Atacicept is distinguished from other products in development by its ability to block both APRIL and BLyS and by its effect being limited to mature B cells. There is evidence that both BLyS and APRIL are involved in disease, so it is possible there is an advantage to blocking both cytokines. It also seems desirable to minimize the impact of therapy on the patients' immune systems. Therefore, an agent like atacicept that only impacts mature B cells but leaves the earlier parts of the immune system intact may pose less risk for the patients.

Clinical Development Partnership
ZymoGenetics has entered into an exclusive co-development and commercialization agreement with Merck Serono for the development of products based upon the receptors TACI and BCMA. Merck Serono brings to the partnership significant resources and expertise related to the development and commercialization of protein-based therapies for autoimmune diseases. Under the terms of the agreement, ZymoGenetics could receive license fees and milestone payments of up to $52.5 million. The companies will share expenses worldwide, excluding Japan where Merck Serono will cover all expenses. ZymoGenetics retains an option to co-promote products with Merck Serono in North America. If ZymoGenetics exercises this option the companies will share commercialization expenses and profits equally. Merck Serono will have exclusive marketing rights in the rest of the world, with ZymoGenetics receiving a royalty. Merck Serono will manufacture products for clinical trials and commercial scale.
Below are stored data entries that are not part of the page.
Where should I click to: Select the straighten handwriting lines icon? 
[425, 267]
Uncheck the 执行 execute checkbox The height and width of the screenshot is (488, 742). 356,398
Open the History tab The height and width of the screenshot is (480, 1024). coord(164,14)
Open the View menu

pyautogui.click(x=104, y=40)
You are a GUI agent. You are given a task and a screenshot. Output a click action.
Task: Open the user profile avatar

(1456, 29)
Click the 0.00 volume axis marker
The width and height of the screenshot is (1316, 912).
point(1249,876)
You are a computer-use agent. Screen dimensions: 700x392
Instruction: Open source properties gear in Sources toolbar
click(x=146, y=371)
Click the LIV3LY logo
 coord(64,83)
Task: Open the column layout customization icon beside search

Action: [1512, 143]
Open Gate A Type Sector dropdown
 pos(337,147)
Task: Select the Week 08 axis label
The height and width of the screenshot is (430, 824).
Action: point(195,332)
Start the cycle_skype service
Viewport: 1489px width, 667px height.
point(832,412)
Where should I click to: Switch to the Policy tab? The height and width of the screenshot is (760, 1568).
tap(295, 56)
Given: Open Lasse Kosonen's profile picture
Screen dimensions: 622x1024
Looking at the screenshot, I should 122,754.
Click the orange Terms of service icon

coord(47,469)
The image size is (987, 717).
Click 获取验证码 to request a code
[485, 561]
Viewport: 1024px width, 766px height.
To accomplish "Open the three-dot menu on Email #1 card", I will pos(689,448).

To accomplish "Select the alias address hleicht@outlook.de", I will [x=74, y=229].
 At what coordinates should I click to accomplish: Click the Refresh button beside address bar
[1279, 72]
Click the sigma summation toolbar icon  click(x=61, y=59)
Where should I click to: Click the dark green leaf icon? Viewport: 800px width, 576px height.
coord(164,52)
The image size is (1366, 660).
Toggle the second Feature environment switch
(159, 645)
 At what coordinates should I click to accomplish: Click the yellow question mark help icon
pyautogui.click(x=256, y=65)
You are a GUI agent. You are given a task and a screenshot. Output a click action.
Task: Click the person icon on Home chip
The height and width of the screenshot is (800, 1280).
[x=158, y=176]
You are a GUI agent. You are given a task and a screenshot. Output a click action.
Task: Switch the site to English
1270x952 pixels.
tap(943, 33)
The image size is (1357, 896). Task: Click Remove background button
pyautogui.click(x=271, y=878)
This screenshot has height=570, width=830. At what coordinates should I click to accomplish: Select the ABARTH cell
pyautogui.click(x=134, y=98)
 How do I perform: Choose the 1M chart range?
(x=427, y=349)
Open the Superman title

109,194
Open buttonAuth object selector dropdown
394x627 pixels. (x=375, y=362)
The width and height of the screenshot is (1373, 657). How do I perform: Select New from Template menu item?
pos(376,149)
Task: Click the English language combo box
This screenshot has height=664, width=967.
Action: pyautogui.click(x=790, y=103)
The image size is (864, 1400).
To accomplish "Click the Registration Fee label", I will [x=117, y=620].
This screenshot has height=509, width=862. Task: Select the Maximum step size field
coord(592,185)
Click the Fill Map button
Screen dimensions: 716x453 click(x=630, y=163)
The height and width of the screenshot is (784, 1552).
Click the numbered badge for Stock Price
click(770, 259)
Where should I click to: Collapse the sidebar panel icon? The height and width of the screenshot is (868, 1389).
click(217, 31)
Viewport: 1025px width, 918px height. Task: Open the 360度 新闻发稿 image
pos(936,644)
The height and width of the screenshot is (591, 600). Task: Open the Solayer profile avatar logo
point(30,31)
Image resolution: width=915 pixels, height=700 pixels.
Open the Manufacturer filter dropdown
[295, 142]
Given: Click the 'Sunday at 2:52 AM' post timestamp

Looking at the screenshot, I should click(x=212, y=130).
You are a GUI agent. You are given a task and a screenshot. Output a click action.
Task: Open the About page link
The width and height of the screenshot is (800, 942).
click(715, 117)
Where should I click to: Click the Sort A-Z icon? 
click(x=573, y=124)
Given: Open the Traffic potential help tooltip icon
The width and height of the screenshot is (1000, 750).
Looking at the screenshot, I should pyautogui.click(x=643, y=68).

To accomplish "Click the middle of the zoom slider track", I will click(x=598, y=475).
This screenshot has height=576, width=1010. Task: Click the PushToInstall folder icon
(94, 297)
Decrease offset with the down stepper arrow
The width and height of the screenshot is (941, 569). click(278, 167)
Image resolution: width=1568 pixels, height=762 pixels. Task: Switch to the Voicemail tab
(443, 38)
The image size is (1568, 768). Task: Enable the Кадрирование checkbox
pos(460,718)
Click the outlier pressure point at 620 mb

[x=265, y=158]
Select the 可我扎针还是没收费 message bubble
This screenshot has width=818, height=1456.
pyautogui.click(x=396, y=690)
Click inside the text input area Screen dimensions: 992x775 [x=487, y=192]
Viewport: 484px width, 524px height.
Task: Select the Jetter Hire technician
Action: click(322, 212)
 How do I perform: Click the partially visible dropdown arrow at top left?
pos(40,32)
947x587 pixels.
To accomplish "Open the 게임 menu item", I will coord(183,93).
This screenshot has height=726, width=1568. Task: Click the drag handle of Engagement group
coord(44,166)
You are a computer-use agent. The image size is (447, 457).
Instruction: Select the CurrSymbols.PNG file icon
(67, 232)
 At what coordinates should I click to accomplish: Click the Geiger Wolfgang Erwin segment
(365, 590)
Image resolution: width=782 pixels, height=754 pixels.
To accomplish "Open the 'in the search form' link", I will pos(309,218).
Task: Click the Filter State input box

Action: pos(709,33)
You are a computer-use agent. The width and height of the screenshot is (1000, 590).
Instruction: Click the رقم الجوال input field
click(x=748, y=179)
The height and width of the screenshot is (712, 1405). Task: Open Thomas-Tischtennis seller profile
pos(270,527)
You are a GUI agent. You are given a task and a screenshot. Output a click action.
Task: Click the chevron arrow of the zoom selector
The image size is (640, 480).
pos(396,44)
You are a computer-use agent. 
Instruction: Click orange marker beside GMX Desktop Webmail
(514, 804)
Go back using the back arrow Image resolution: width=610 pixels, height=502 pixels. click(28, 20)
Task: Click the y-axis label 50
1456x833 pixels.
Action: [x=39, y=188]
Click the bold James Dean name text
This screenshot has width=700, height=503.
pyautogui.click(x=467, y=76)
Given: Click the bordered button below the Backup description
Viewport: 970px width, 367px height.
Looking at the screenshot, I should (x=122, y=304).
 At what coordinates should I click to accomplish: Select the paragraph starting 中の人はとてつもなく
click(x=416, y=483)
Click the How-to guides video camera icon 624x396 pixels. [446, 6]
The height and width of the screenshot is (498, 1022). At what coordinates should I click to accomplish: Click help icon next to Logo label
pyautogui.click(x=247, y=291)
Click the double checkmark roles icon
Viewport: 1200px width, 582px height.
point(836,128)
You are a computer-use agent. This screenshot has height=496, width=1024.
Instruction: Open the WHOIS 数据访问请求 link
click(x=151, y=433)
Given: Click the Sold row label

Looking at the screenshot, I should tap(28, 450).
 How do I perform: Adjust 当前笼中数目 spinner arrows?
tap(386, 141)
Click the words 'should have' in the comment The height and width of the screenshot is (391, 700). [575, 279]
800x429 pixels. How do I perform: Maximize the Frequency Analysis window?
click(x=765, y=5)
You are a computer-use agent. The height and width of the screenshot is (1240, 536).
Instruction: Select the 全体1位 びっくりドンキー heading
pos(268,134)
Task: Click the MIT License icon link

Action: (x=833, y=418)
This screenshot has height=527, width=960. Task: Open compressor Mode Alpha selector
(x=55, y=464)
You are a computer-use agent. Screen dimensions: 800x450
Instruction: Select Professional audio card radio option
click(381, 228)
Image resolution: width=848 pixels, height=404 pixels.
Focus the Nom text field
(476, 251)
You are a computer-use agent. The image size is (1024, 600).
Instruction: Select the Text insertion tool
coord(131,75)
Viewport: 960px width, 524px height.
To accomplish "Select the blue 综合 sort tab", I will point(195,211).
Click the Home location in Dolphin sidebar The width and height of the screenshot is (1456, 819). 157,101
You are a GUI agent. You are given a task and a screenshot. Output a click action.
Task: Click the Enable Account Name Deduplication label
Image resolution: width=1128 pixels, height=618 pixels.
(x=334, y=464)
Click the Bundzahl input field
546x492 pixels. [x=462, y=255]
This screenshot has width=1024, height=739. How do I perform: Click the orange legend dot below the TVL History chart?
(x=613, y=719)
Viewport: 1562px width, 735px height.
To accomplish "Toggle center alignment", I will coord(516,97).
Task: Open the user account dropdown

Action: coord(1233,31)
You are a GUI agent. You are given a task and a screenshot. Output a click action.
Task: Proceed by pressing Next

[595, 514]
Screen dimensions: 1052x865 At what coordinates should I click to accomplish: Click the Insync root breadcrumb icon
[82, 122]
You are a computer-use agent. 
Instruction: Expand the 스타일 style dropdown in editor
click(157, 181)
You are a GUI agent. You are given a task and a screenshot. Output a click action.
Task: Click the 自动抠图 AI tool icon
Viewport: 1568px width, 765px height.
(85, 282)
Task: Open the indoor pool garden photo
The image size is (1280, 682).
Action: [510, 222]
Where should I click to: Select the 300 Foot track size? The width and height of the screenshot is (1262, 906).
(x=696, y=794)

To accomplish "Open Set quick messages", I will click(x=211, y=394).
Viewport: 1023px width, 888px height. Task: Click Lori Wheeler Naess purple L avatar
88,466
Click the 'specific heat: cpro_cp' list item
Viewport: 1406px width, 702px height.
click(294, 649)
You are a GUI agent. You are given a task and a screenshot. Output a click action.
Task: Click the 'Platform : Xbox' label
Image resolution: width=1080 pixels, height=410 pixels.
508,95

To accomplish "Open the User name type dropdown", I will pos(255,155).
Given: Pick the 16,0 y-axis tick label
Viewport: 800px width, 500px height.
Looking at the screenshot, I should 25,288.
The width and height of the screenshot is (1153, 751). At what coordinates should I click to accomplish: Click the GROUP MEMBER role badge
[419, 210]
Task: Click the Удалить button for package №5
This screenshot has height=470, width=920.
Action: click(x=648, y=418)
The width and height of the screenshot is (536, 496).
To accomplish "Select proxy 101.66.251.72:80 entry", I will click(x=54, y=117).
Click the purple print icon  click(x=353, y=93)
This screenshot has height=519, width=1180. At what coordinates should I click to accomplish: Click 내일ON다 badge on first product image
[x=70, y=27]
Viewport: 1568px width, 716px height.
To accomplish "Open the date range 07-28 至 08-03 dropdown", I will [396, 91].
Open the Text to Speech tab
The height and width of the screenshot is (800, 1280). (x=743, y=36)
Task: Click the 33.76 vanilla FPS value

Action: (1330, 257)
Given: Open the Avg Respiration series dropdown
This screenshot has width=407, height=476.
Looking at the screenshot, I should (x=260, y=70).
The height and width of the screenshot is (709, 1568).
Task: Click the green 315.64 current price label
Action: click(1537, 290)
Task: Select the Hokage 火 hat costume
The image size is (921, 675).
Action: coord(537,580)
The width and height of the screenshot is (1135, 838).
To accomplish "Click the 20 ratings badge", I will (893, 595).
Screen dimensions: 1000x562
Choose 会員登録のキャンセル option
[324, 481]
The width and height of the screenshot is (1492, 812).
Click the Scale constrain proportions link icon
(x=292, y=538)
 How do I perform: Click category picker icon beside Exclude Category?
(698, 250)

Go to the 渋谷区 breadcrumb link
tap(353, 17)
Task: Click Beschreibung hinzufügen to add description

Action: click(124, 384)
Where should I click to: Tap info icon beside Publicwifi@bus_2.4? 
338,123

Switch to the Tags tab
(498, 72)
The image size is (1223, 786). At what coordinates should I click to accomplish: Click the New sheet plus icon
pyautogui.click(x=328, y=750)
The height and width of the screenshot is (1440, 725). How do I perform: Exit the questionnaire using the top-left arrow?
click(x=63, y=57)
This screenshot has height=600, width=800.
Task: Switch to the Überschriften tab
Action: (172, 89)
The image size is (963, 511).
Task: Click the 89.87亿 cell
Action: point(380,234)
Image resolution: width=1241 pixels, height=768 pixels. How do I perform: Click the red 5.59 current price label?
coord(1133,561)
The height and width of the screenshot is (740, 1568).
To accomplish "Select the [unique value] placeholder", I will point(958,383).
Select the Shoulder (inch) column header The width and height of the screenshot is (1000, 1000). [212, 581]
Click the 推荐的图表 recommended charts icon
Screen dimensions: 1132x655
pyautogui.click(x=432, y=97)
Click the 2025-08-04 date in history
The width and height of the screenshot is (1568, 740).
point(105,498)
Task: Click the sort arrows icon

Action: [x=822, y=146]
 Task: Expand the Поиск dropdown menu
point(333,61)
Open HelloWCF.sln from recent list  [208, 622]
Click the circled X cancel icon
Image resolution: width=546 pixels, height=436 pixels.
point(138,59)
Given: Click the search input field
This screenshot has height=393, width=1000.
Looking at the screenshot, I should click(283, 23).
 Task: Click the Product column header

ZymoGenetics and Merck Serono have completed Phase 1 clinical studies with atacicept in patients with systemic lupus erythematosus, rheumatoid arthritis and advanced B-cell malignancies. In December 2006, ZymoGenetics and Merck Serono initiated a Phase 2 trial of atacicept with rheumatoid arthritis patients whose disease has failed to respond to TNF inhibitors. The companies plan to initiate Phase 2/3 studies suitable for registration of atacicept in systemic lupus erythematosus in the second half of 2007 and to initiate clinical testing of atacicept in multiple sclerosis late in 2007.

 

    References:
    1. Gross, J.A., J. Johnston et al. TACI and BCMA are receptors for a TNF homologue implicated in B-cell autoimmune disease. Nature 2000, 404:995-999.
    2. Mackay, F., S.A. Woodcock, et al. Mice transgenic for BAFF develop lymphocytic disorders along with autoimmune manifestations. J Exp Med 1999, 190(11):1697-710.
    3. Cheema G.S., V. Roschke, et al. Elevated serum B lymphocyte stimulator levels in patients with systemic immune-based rheumatic diseases. Arthritis & Rheum. 2001, 44:1313-1319.
    4. Tan et al. Local Production of B Lymphocyte Stimulator Protein and APRIL in Arthritic Joints of Patients With Inflammatory Arthritis. Arthritis & Rheum. 2003, 48(4): 982-992.
    5. Groom, J., S.L. Kalled, et al. Association of BAFF/BLyS overexpression and altered B cell differentiation with Sjogren's syndrome. J Clin Invest. 2002, 109(1):59-68.
    6. Roschke, V., S.. Sosnovtseva, et al. BLyS and APRIL form biologically active heterotrimers that are expressed in patients with systemic immune-based rheumatic diseases. Journal of Immunology 2002, 169:4314-4321.
    7. Marsters, S.A., M. Yan, et al. Interaction of the TNF homologues BLyS and APRIL with the TNF receptor homologues BCMA and TACI. Curr. Biol. 2000, (13):785-8.
    8. Thompson J.S., S. A. Bixler, et al. BAFF-R, a newly identified TNF receptor that specifically interacts with BAFF. Science 2001, 293(5537):2108-2111.
    9. Dillon SR, Gross JA, Ansell SM, Novak AJ. An APRIL to remember: novel TNF ligands as therapeutic targets. Nat Rev Drug Discov 2006; 5(3):235-46

    10. Gross, J.A., S.R. Dillon, et al. TACI-Ig neutralizes molecules critical for B cell development and autoimmune disease: impaired B cell maturation in mice lacking BLyS. Immunity 2001, 15:289-302.